Secondly, we can also incorporate the use of counterexamples in learning tasks to help students explore the truth of their conjectures.  Students benefit from generating counterexamples to a false statement.  Consider the following statement:

Division makes numbers smaller.

In determining weather this statement is true or false, students might generate counterexamples. Presented with a falsehood, students can then “fix” the statement to make it their own conjecture.  How would you revise the statement to make it true? Students can test the validity of their conjectures and critique each other’s reasoning.  It is through this process, that opportunities for learning emerge.

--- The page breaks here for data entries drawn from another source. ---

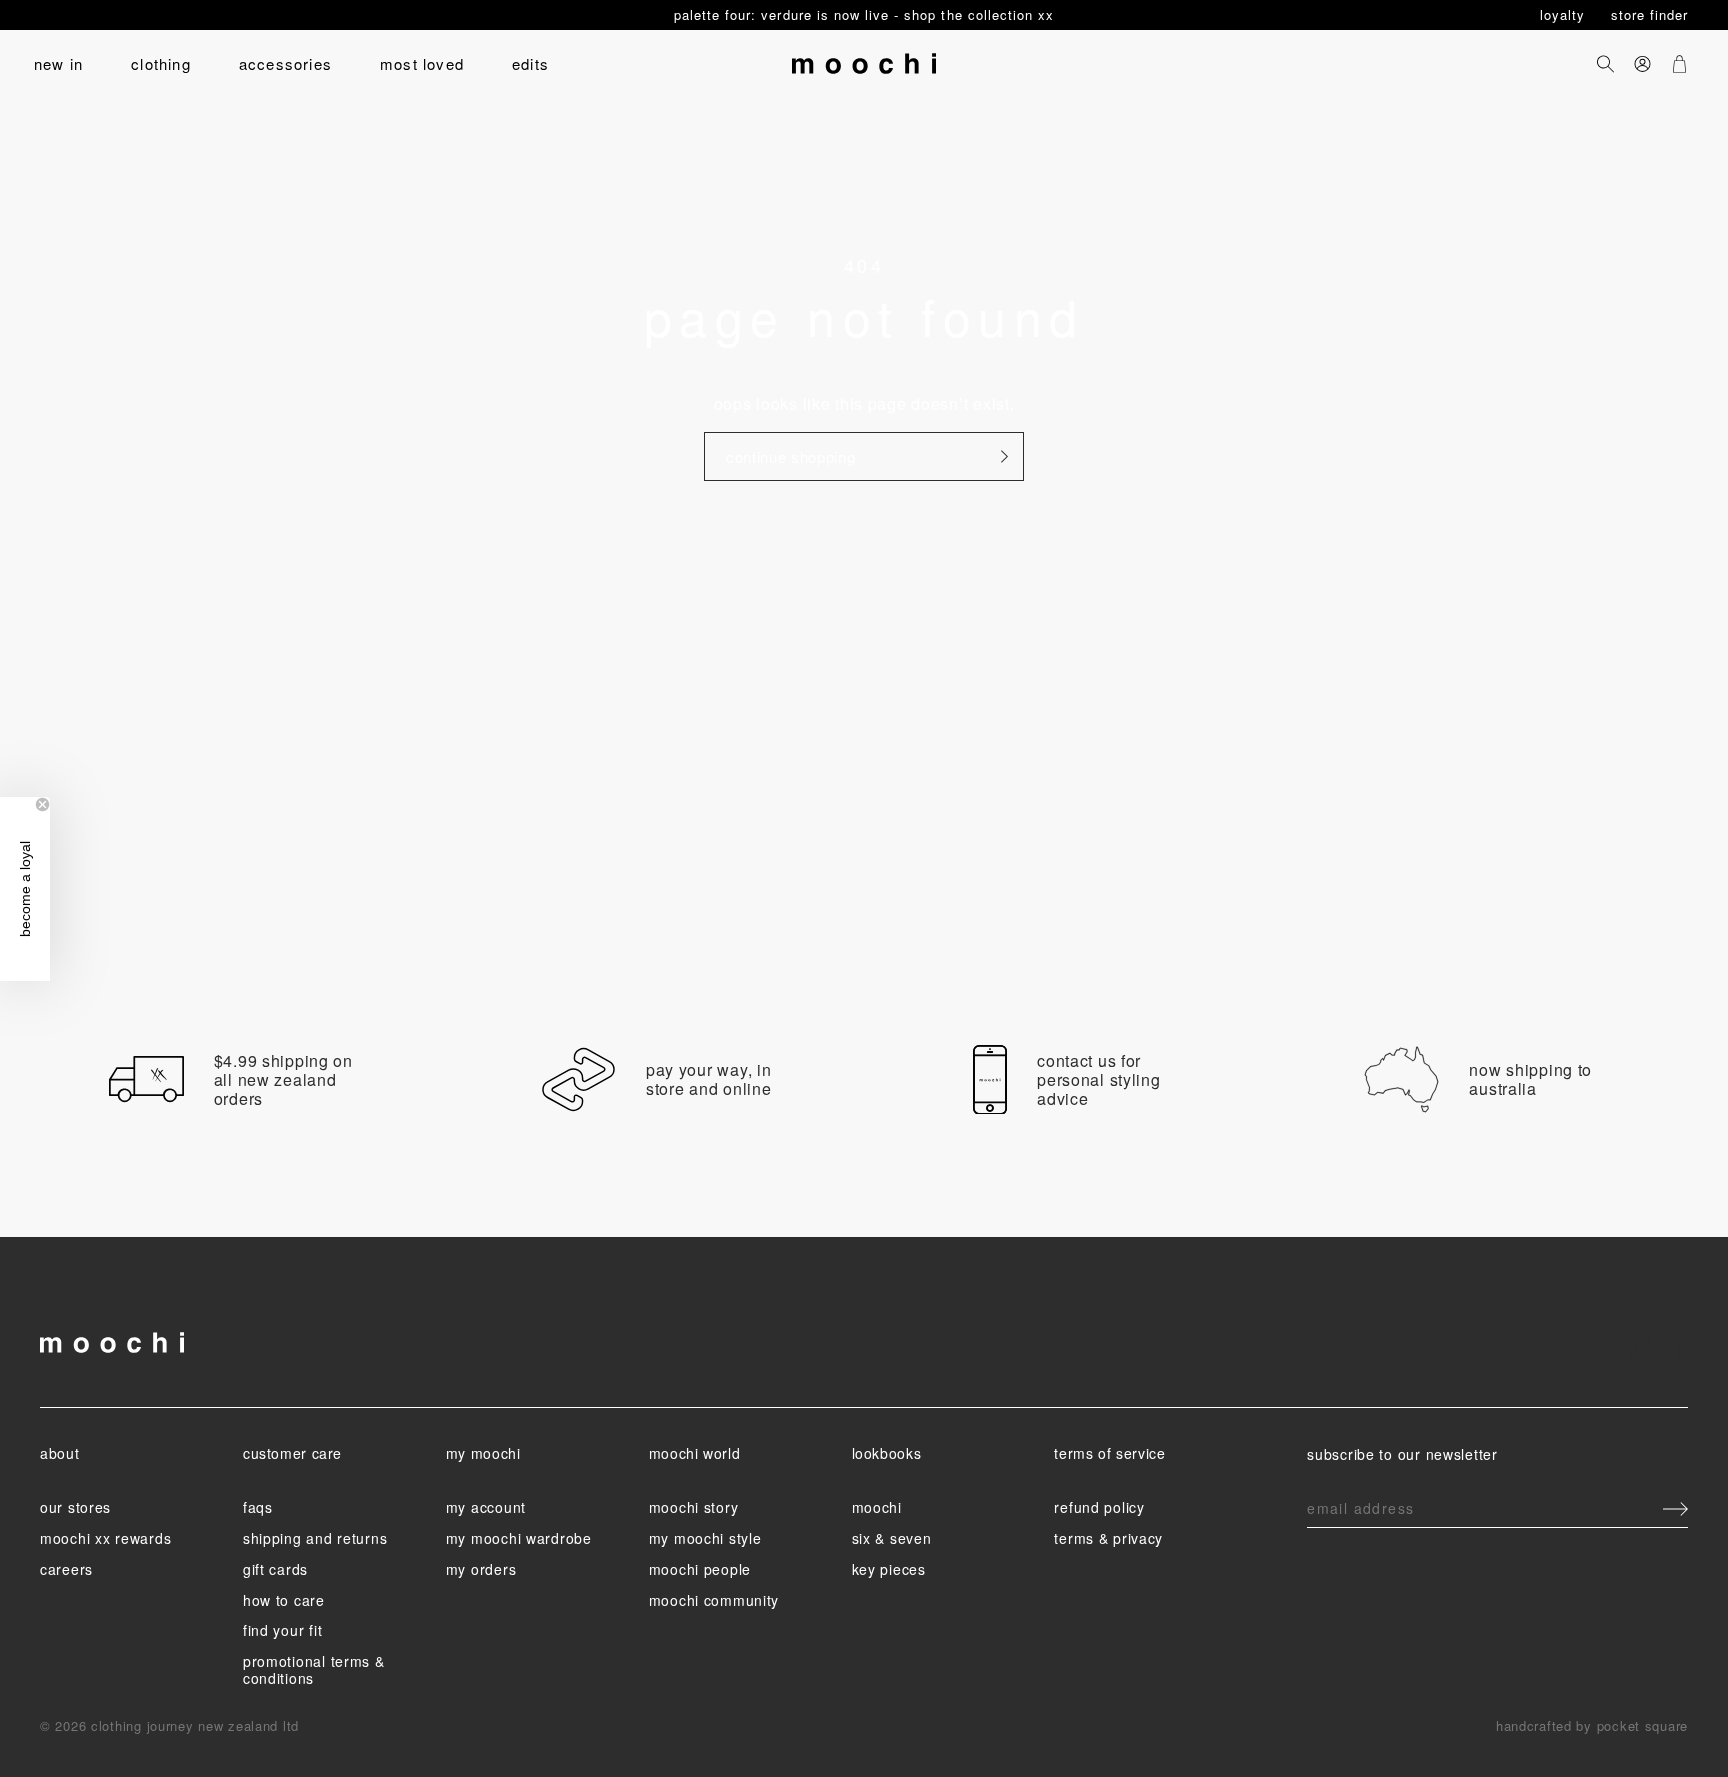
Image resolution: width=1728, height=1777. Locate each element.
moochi (877, 1507)
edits (530, 63)
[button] (25, 889)
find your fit (282, 1630)
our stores (75, 1507)
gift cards (275, 1569)
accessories (285, 63)
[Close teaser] (42, 804)
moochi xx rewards (105, 1538)
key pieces (889, 1569)
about (59, 1453)
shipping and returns (315, 1538)
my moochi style (705, 1538)
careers (66, 1569)
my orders (481, 1569)
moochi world (695, 1453)
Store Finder (1649, 14)
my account (486, 1507)
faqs (258, 1507)
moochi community (714, 1600)
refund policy (1099, 1507)
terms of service (1109, 1453)
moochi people (700, 1569)
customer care (292, 1453)
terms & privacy (1108, 1538)
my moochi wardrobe (519, 1538)
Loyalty (1565, 14)
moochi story (694, 1507)
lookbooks (887, 1453)
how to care (284, 1600)
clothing (161, 63)
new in (58, 63)
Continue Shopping (790, 456)
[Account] (1642, 63)
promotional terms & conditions (314, 1669)
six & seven (892, 1538)
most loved (422, 63)
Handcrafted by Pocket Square (1592, 1725)
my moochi (483, 1453)
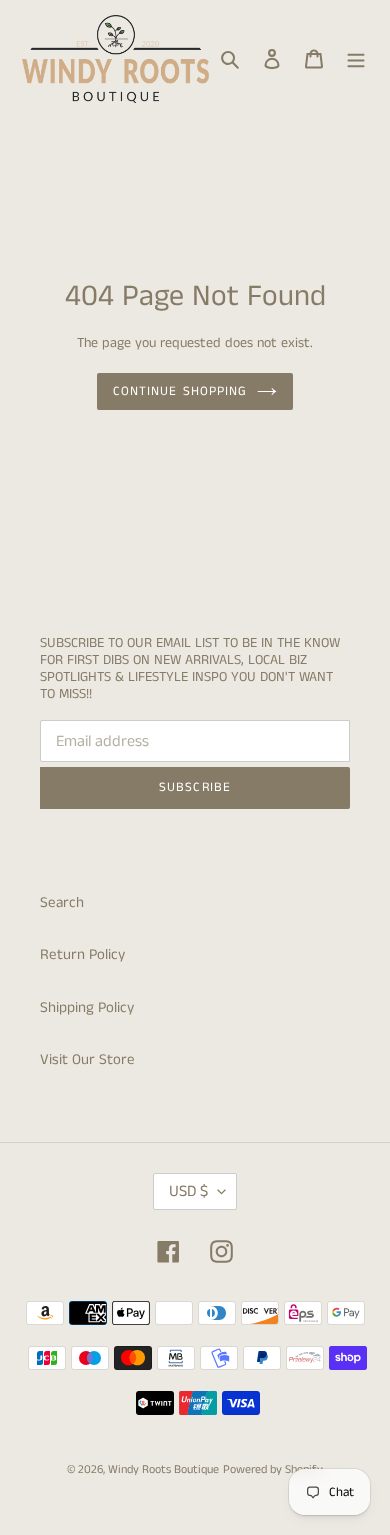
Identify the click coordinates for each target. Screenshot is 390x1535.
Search (62, 902)
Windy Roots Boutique (163, 1469)
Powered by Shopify (273, 1469)
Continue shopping (180, 391)
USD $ (188, 1191)
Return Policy (82, 954)
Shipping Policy (87, 1007)
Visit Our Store (87, 1059)
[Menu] (356, 59)
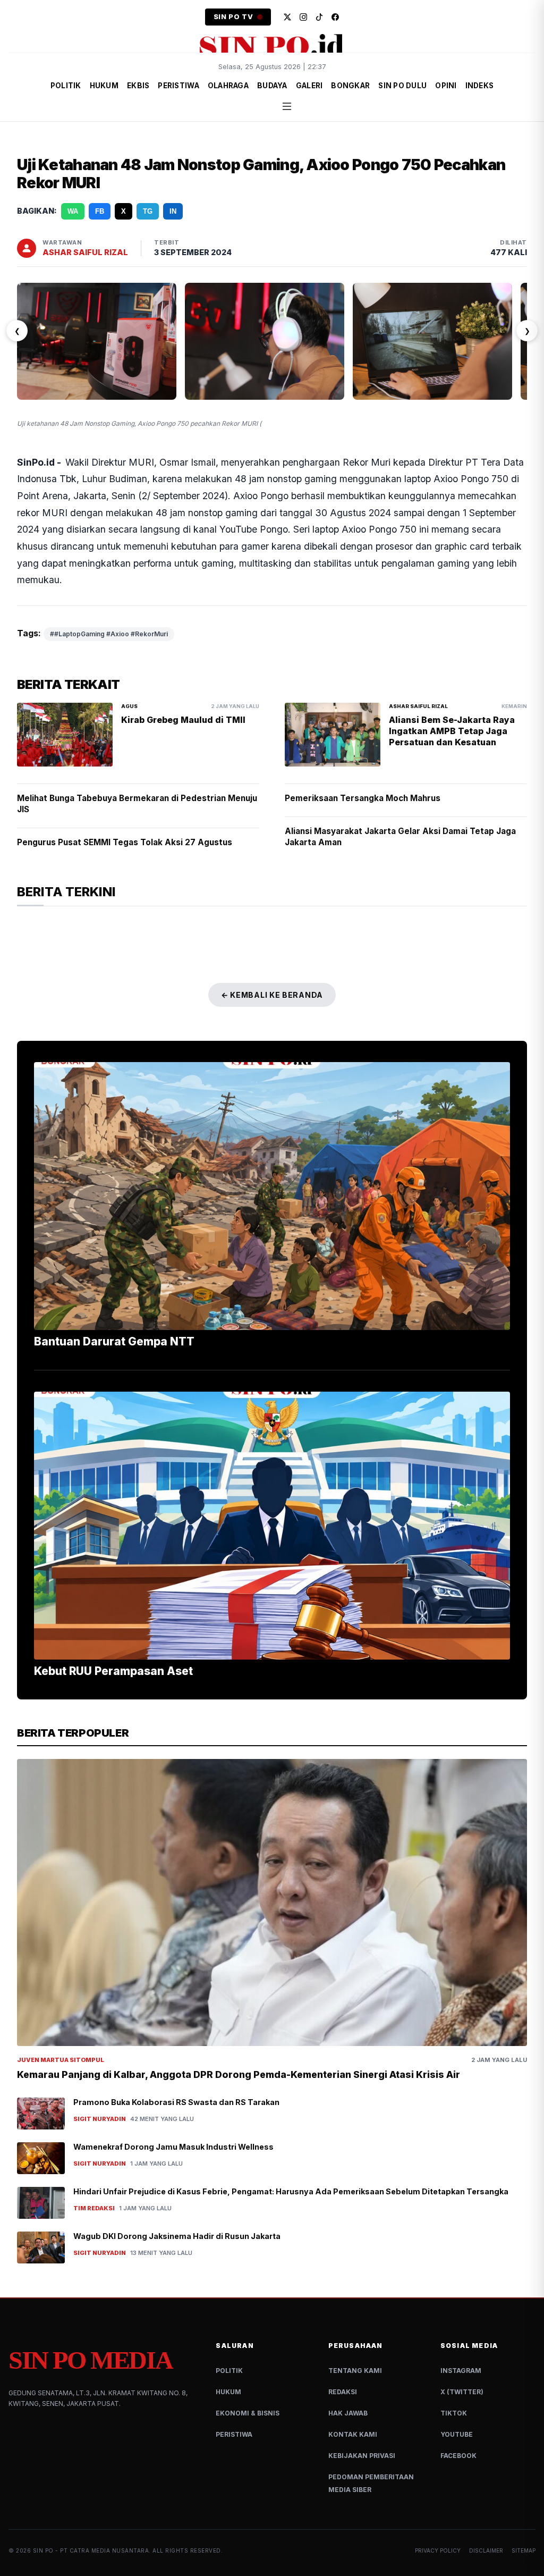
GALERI (309, 85)
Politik (229, 2371)
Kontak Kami (352, 2434)
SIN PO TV (233, 17)
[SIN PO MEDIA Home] (272, 45)
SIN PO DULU (402, 85)
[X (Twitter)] (287, 17)
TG (147, 211)
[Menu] (286, 106)
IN (172, 211)
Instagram (460, 2371)
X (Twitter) (461, 2392)
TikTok (453, 2413)
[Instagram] (303, 17)
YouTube (456, 2434)
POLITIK (65, 85)
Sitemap (524, 2550)
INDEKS (479, 85)
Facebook (458, 2456)
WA (72, 211)
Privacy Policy (438, 2550)
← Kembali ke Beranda (272, 994)
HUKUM (104, 85)
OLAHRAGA (228, 85)
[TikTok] (319, 17)
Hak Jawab (348, 2413)
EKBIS (138, 85)
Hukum (228, 2392)
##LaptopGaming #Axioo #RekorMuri (109, 634)
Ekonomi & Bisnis (247, 2413)
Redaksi (342, 2392)
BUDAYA (272, 85)
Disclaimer (486, 2550)
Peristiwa (234, 2434)
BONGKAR (350, 85)
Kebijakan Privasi (361, 2456)
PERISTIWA (178, 85)
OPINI (445, 85)
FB (99, 211)
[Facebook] (335, 17)
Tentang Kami (355, 2371)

Benefits of using counterexamples include:

• Deepens conceptual understanding
• Deemphasizes the reliance on tips and tricks
• Reduces or eliminates misconceptions
• Useful tool for constructing viable arguments
• Provides a nonthreatening method for critiquing the reasoning of others
• Encourages students to practice using the language of mathematics
• Discourages the use of mathematically incorrect overgeneralizations or imprecise vocabulary
• Enhances critical thinking skills
• Increases students’ openness to new or atypical problems
• Makes learning more active and creative
• Helps students avoid repeated mistakes
• Increases self-confidence
• Promotes mathematical habits of mind
• Allows students to search for truth when faced with falsehoods
• Opportunities for learning emerge